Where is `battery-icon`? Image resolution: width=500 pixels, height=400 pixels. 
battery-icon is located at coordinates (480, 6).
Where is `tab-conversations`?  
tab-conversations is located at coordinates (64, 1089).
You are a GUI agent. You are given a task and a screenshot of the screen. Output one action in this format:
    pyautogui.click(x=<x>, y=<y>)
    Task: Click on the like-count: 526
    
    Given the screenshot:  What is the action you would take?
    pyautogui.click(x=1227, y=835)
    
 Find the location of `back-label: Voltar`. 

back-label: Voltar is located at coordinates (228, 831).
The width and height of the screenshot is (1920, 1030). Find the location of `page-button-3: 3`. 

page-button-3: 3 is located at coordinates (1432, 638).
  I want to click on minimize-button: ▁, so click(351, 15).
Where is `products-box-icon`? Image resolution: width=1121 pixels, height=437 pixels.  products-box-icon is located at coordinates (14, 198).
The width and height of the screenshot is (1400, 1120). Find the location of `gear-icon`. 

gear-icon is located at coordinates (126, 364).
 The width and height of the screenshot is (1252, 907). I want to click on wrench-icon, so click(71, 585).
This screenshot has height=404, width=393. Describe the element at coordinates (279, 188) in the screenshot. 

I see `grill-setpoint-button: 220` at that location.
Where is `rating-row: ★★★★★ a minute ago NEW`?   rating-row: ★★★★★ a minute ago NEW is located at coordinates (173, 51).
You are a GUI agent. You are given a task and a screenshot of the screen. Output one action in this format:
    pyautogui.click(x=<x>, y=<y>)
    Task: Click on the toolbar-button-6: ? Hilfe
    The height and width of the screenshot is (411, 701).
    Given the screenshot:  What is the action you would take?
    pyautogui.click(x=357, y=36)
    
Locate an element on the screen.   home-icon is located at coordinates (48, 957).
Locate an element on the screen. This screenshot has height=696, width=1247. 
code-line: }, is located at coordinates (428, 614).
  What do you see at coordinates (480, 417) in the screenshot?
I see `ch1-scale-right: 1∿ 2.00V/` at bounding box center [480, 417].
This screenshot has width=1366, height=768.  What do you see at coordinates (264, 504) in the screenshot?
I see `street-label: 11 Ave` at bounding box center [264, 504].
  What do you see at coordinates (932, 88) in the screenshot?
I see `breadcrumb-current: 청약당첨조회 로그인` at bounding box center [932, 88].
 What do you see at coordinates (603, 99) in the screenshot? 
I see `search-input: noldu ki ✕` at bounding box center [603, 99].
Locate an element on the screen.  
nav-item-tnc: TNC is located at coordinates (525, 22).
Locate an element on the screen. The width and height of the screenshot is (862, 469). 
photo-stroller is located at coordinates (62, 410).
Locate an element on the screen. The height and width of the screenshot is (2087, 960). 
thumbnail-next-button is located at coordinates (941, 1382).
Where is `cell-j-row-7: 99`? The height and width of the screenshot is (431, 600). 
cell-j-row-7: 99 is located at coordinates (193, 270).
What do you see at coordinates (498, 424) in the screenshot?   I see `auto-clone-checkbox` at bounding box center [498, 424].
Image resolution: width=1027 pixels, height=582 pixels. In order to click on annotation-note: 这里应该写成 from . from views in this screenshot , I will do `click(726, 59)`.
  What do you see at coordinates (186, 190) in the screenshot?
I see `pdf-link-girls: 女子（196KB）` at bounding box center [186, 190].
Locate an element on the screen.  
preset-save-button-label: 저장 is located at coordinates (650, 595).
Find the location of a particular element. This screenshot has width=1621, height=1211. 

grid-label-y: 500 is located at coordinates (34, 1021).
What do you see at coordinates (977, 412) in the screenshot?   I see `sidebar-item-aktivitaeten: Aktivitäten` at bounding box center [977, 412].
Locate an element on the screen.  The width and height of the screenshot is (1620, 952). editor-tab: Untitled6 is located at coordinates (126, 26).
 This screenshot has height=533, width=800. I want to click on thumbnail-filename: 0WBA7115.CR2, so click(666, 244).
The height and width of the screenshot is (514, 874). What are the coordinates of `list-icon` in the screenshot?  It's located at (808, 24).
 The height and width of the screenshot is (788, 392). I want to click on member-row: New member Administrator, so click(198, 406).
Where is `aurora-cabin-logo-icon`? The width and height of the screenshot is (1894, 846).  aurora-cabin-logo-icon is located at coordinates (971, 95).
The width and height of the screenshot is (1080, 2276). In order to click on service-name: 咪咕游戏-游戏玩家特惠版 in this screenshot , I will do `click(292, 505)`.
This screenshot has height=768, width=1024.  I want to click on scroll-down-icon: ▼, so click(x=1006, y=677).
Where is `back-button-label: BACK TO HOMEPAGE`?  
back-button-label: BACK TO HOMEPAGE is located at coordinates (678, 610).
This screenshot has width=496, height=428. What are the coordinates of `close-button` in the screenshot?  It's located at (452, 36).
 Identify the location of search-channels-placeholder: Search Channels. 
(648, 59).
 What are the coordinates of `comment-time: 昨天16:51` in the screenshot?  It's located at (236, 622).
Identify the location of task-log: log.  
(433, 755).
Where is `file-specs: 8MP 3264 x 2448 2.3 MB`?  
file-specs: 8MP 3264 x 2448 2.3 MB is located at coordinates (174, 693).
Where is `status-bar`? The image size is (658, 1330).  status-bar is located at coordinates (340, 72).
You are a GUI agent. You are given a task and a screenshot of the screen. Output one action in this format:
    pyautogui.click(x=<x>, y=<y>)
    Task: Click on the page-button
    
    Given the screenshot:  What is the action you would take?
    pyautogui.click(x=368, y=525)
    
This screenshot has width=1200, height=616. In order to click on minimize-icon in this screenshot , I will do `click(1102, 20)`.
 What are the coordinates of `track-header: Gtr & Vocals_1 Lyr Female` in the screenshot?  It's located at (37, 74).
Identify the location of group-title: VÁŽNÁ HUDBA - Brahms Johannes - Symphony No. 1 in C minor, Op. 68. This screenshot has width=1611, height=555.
--*--
> **Task goal**:
Reproduce all of the records above, line for line, without changing anything.

> **Written answer**:
Where is `battery-icon`? Image resolution: width=500 pixels, height=400 pixels. 
battery-icon is located at coordinates (480, 6).
Where is `tab-conversations`?  
tab-conversations is located at coordinates (64, 1089).
You are a GUI agent. You are given a task and a screenshot of the screen. Output one action in this format:
    pyautogui.click(x=<x>, y=<y>)
    Task: Click on the like-count: 526
    
    Given the screenshot:  What is the action you would take?
    pyautogui.click(x=1227, y=835)
    
 Find the location of `back-label: Voltar`. 

back-label: Voltar is located at coordinates (228, 831).
The width and height of the screenshot is (1920, 1030). Find the location of `page-button-3: 3`. 

page-button-3: 3 is located at coordinates (1432, 638).
  I want to click on minimize-button: ▁, so click(351, 15).
Where is `products-box-icon`? Image resolution: width=1121 pixels, height=437 pixels.  products-box-icon is located at coordinates (14, 198).
The width and height of the screenshot is (1400, 1120). Find the location of `gear-icon`. 

gear-icon is located at coordinates (126, 364).
 The width and height of the screenshot is (1252, 907). I want to click on wrench-icon, so click(71, 585).
This screenshot has height=404, width=393. Describe the element at coordinates (279, 188) in the screenshot. 

I see `grill-setpoint-button: 220` at that location.
Where is `rating-row: ★★★★★ a minute ago NEW`?   rating-row: ★★★★★ a minute ago NEW is located at coordinates (173, 51).
You are a GUI agent. You are given a task and a screenshot of the screen. Output one action in this format:
    pyautogui.click(x=<x>, y=<y>)
    Task: Click on the toolbar-button-6: ? Hilfe
    The height and width of the screenshot is (411, 701).
    Given the screenshot:  What is the action you would take?
    pyautogui.click(x=357, y=36)
    
Locate an element on the screen.   home-icon is located at coordinates (48, 957).
Locate an element on the screen. This screenshot has height=696, width=1247. 
code-line: }, is located at coordinates (428, 614).
  What do you see at coordinates (480, 417) in the screenshot?
I see `ch1-scale-right: 1∿ 2.00V/` at bounding box center [480, 417].
This screenshot has width=1366, height=768.  What do you see at coordinates (264, 504) in the screenshot?
I see `street-label: 11 Ave` at bounding box center [264, 504].
  What do you see at coordinates (932, 88) in the screenshot?
I see `breadcrumb-current: 청약당첨조회 로그인` at bounding box center [932, 88].
 What do you see at coordinates (603, 99) in the screenshot? 
I see `search-input: noldu ki ✕` at bounding box center [603, 99].
Locate an element on the screen.  
nav-item-tnc: TNC is located at coordinates (525, 22).
Locate an element on the screen. The width and height of the screenshot is (862, 469). 
photo-stroller is located at coordinates (62, 410).
Locate an element on the screen. The height and width of the screenshot is (2087, 960). 
thumbnail-next-button is located at coordinates (941, 1382).
Where is `cell-j-row-7: 99`? The height and width of the screenshot is (431, 600). 
cell-j-row-7: 99 is located at coordinates (193, 270).
What do you see at coordinates (498, 424) in the screenshot?   I see `auto-clone-checkbox` at bounding box center [498, 424].
Image resolution: width=1027 pixels, height=582 pixels. In order to click on annotation-note: 这里应该写成 from . from views in this screenshot , I will do `click(726, 59)`.
  What do you see at coordinates (186, 190) in the screenshot?
I see `pdf-link-girls: 女子（196KB）` at bounding box center [186, 190].
Locate an element on the screen.  
preset-save-button-label: 저장 is located at coordinates (650, 595).
Find the location of a particular element. This screenshot has width=1621, height=1211. 

grid-label-y: 500 is located at coordinates (34, 1021).
What do you see at coordinates (977, 412) in the screenshot?   I see `sidebar-item-aktivitaeten: Aktivitäten` at bounding box center [977, 412].
Locate an element on the screen.  The width and height of the screenshot is (1620, 952). editor-tab: Untitled6 is located at coordinates (126, 26).
 This screenshot has height=533, width=800. I want to click on thumbnail-filename: 0WBA7115.CR2, so click(666, 244).
The height and width of the screenshot is (514, 874). What are the coordinates of `list-icon` in the screenshot?  It's located at (808, 24).
 The height and width of the screenshot is (788, 392). I want to click on member-row: New member Administrator, so click(198, 406).
Where is `aurora-cabin-logo-icon`? The width and height of the screenshot is (1894, 846).  aurora-cabin-logo-icon is located at coordinates (971, 95).
The width and height of the screenshot is (1080, 2276). In order to click on service-name: 咪咕游戏-游戏玩家特惠版 in this screenshot , I will do `click(292, 505)`.
This screenshot has height=768, width=1024.  I want to click on scroll-down-icon: ▼, so click(x=1006, y=677).
Where is `back-button-label: BACK TO HOMEPAGE`?  
back-button-label: BACK TO HOMEPAGE is located at coordinates (678, 610).
This screenshot has width=496, height=428. What are the coordinates of `close-button` in the screenshot?  It's located at (452, 36).
 Identify the location of search-channels-placeholder: Search Channels. 
(648, 59).
 What are the coordinates of `comment-time: 昨天16:51` in the screenshot?  It's located at (236, 622).
Identify the location of task-log: log.  
(433, 755).
Where is `file-specs: 8MP 3264 x 2448 2.3 MB`?  
file-specs: 8MP 3264 x 2448 2.3 MB is located at coordinates (174, 693).
Where is `status-bar`? The image size is (658, 1330).  status-bar is located at coordinates (340, 72).
You are a GUI agent. You are given a task and a screenshot of the screen. Output one action in this format:
    pyautogui.click(x=<x>, y=<y>)
    Task: Click on the page-button
    
    Given the screenshot:  What is the action you would take?
    pyautogui.click(x=368, y=525)
    
This screenshot has width=1200, height=616. In order to click on minimize-icon in this screenshot , I will do `click(1102, 20)`.
 What are the coordinates of `track-header: Gtr & Vocals_1 Lyr Female` in the screenshot?  It's located at (37, 74).
Identify the location of group-title: VÁŽNÁ HUDBA - Brahms Johannes - Symphony No. 1 in C minor, Op. 68. This screenshot has width=1611, height=555.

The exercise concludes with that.